Text block:
Enhancing Healthcare Expenditure Prediction in Diabetes: A Machine Learning Approach

OBJECTIVES: Diabetes imposes a substantial financial burden on society with $1 out of every $4 in United States (US) healthcare costs allocated to its management. Despite this, few studies have explored the potential of machine-learning (ML) algorithms to enhance predictions of healthcare expenditure. This study aims to develop ML algorithms to predict total healthcare expenditures among diabetics.

METHODS: We identified diabetics from the full-year consolidated data from the 2021 Medical Expenditure Panel Survey, a cross-sectional study on individuals aged 18 years and above. Thirty variables including demographics, socioeconomic status, comorbidities, and diabetes treatments were considered. Total healthcare expenditures were log-transformed and adjusted to 2023 US dollars using the consumer price index. The predictive performances of traditional regression, lasso, random forests (RF), tree-based boosting, neural networks (NN), and stacked ensemble methods were compared with 10-fold cross-validation. The data were divided into a 3:7 ratio. Performance metrics included mean square error (MSE) and correlation between the models’ predicted outcomes and observed outcomes. Model complexity was assessed through computation time.

RESULTS: The study included 3,184 individuals. Linear regression yielded an MSE of 0.60 and a correlation of 0.63. Lasso, with a similar computation time, yielded an MSE of 0.58 and a correlation of 0.61. ML algorithms showed similar performances to that of linear regression. Stacked ensemble models did not improve performance but required 10 times the computation time of linear regression’s. Tree-based boosting, RF, and NN performed the best with MSE (0.53 – 0.55) and correlations (0.65 – 0.68) at the expense of nearly 7 to 20 times computation time.

CONCLUSIONS: In the context of our study, ML algorithms offered minimal improvements over linear regression at the expense of substantially increased computation time. ML models can effectively predict outcomes but may be more appropriate in scenarios where capturing complex non-linear relationships between variables is paramount.

Material provided:
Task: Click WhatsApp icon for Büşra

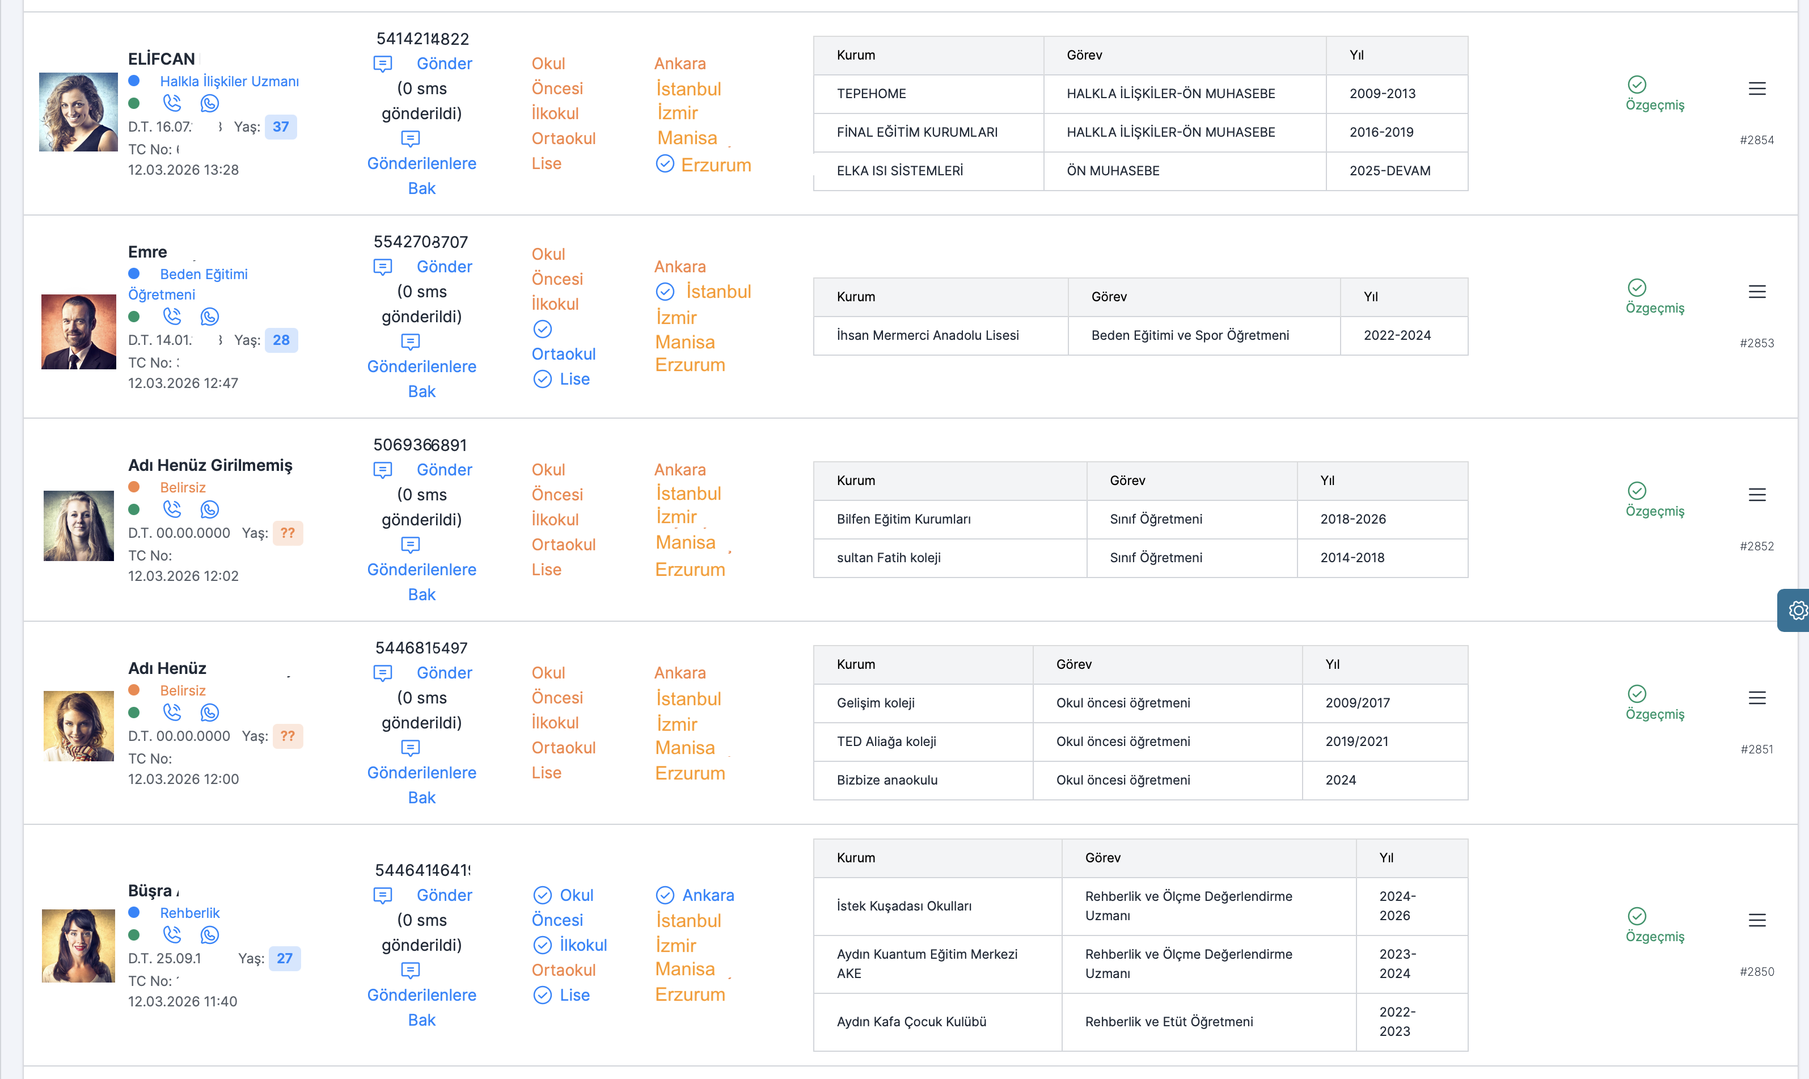Action: (210, 935)
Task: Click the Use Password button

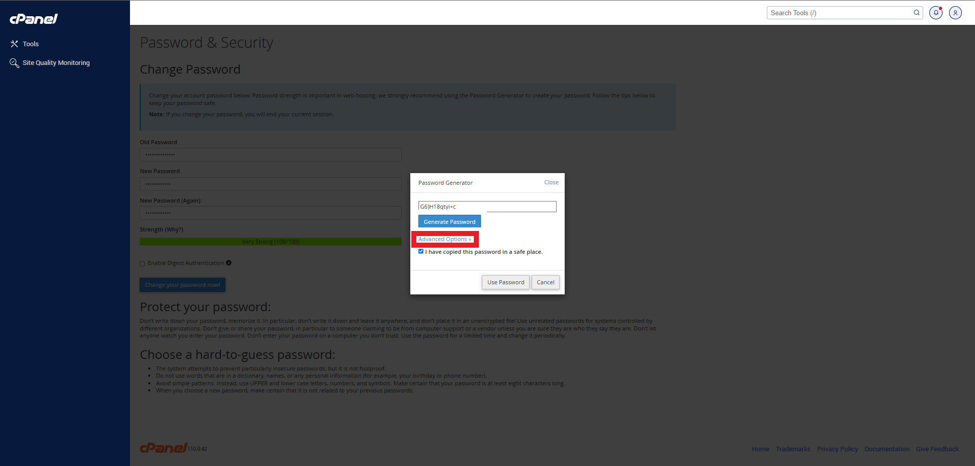Action: tap(505, 282)
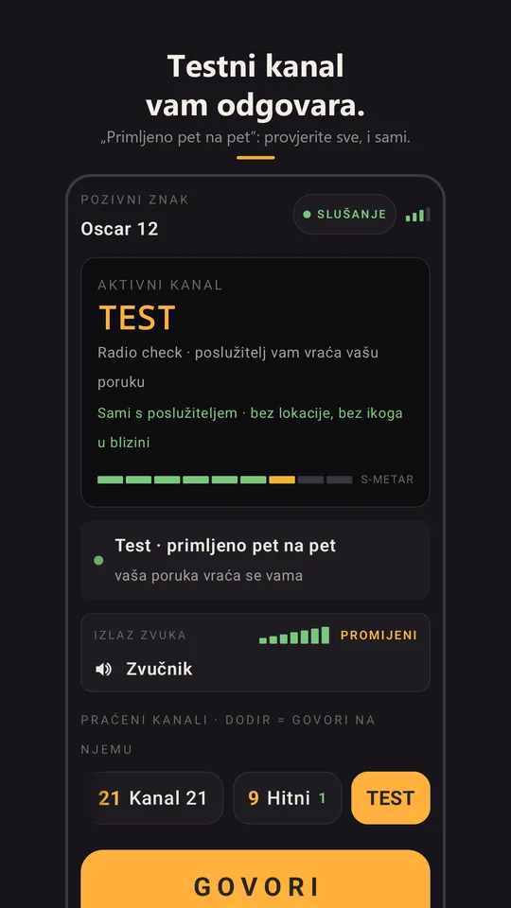
Task: Tap the signal strength bars icon
Action: click(417, 215)
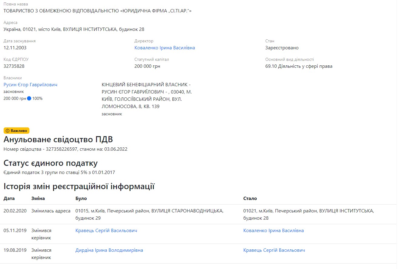Click the Історія змін реєстраційної інформації heading

tap(79, 186)

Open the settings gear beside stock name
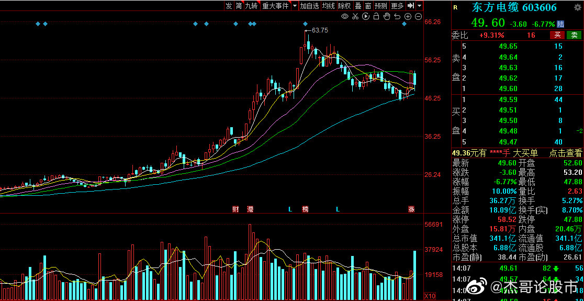pyautogui.click(x=577, y=7)
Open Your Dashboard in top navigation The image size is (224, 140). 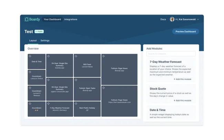click(x=52, y=19)
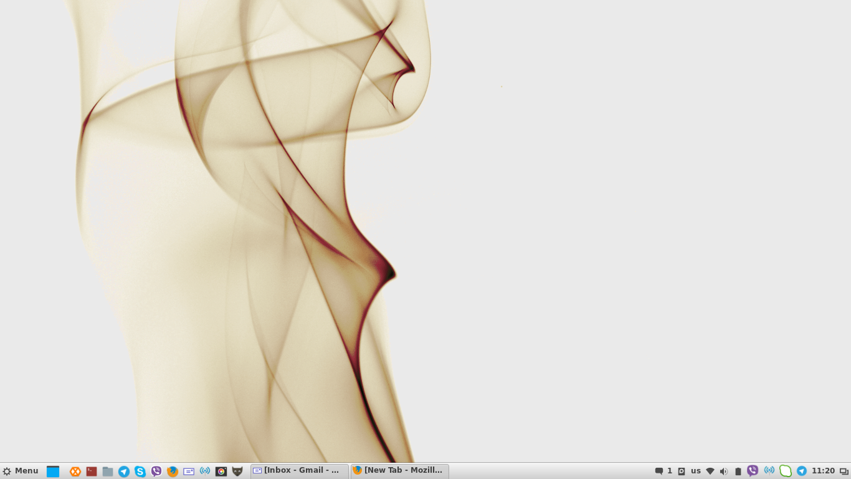This screenshot has width=851, height=479.
Task: Launch the black cat face application
Action: tap(237, 472)
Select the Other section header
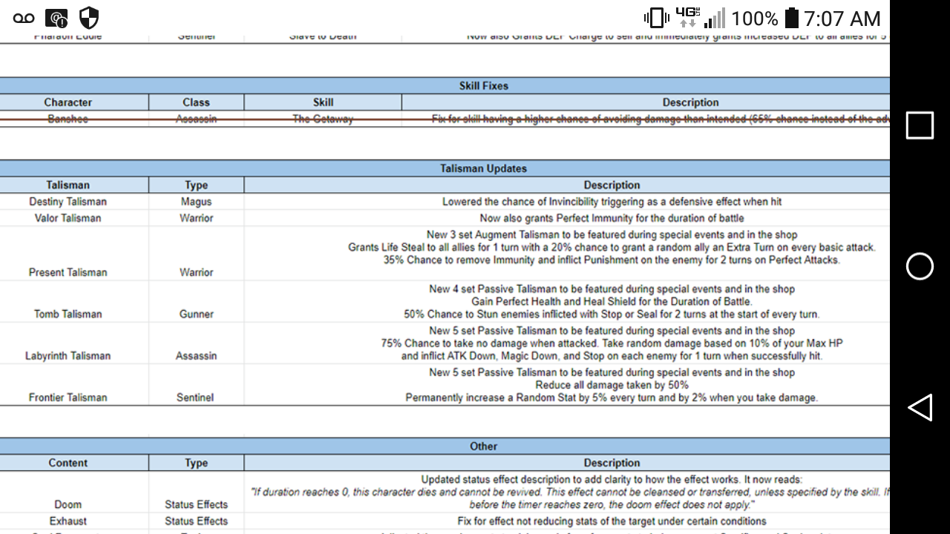 [x=483, y=446]
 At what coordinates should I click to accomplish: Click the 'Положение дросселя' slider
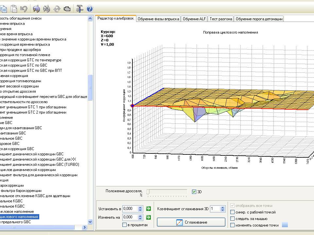(167, 192)
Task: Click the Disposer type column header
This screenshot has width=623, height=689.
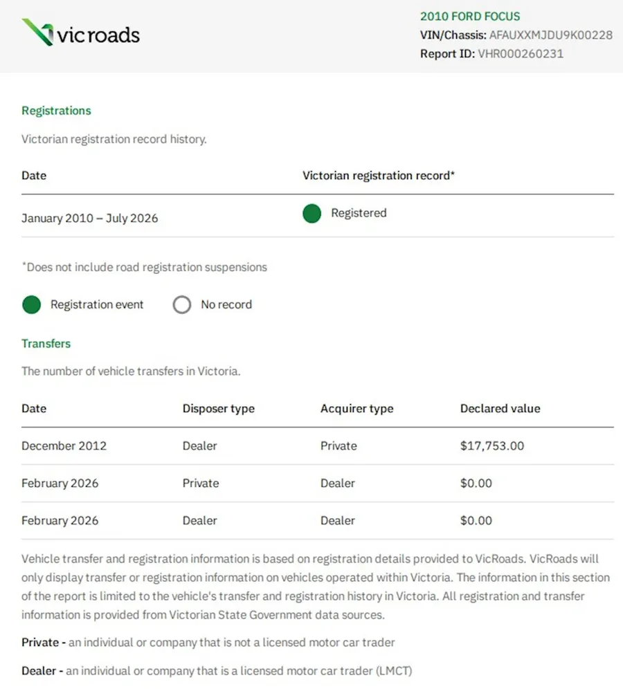Action: click(219, 409)
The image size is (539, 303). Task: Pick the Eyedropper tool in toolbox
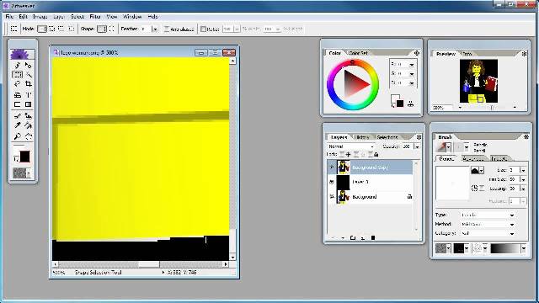[17, 125]
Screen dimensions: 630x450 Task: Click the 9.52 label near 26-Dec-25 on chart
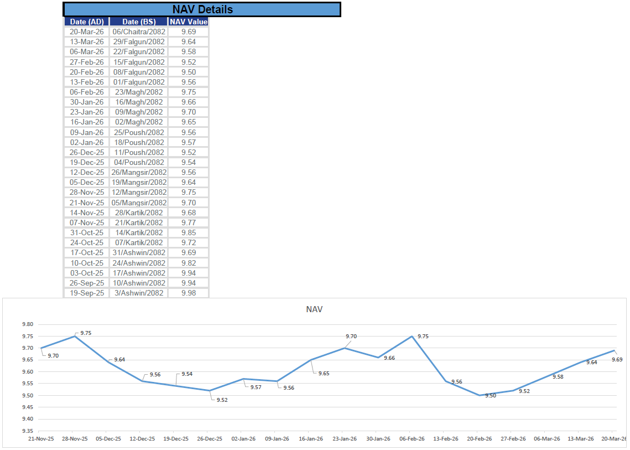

Prompt A: In the diabetes expenditure abstract, what survey supplied the data used to identify diabetics?
Prompt B: Translate this sentence from the diabetes expenditure abstract into Spanish: "Model complexity was assessed through computation time."

Answer area A: The full-year consolidated data from the 2021 Medical Expenditure Panel Survey.

Answer area B: La complejidad del modelo se evaluó mediante el tiempo de cómputo.